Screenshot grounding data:
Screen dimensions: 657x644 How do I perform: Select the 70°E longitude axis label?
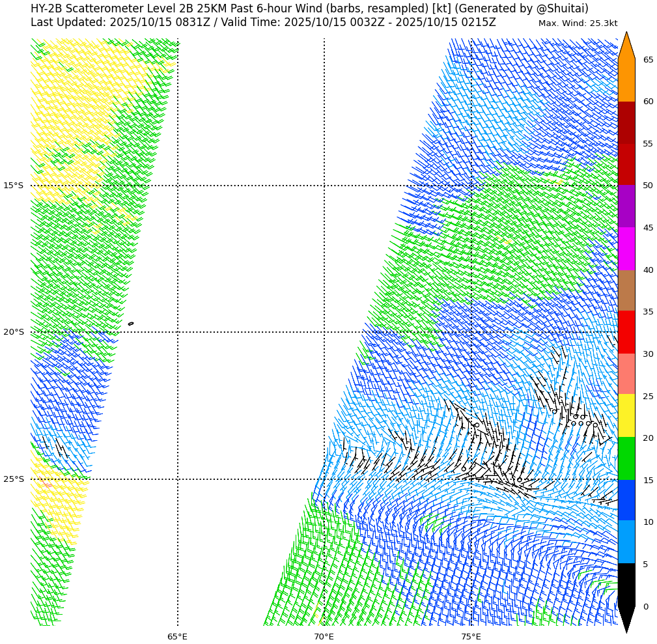click(324, 636)
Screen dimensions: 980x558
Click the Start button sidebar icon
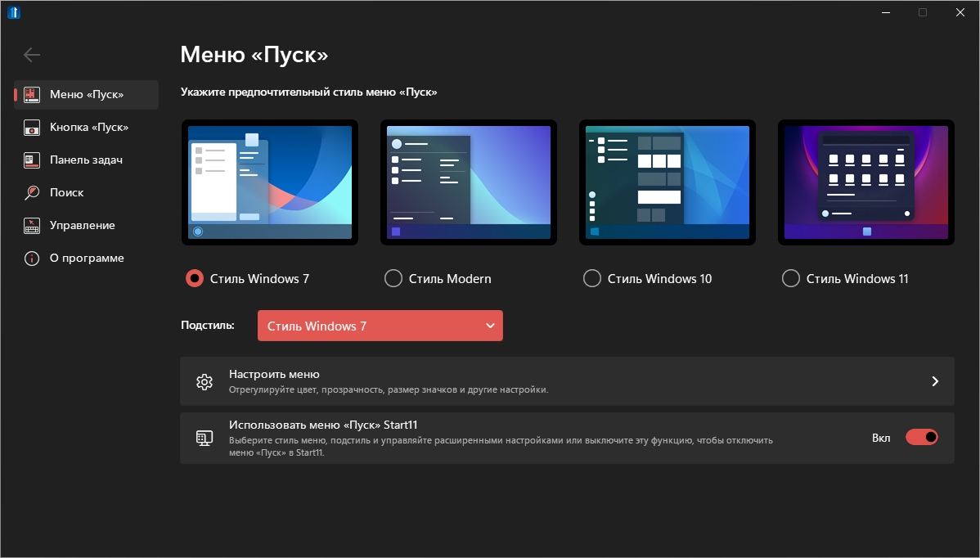click(x=32, y=128)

YOUR INSTRUCTIONS: Each line above should be written out again unchanged; no images are to be carried over.

RESPONSE TO THIS TASK:
Screen dimensions: 657x644 How do I perform: Select the 70°E longitude axis label?
click(324, 636)
Screen dimensions: 980x558
Click the Start button sidebar icon
click(x=32, y=128)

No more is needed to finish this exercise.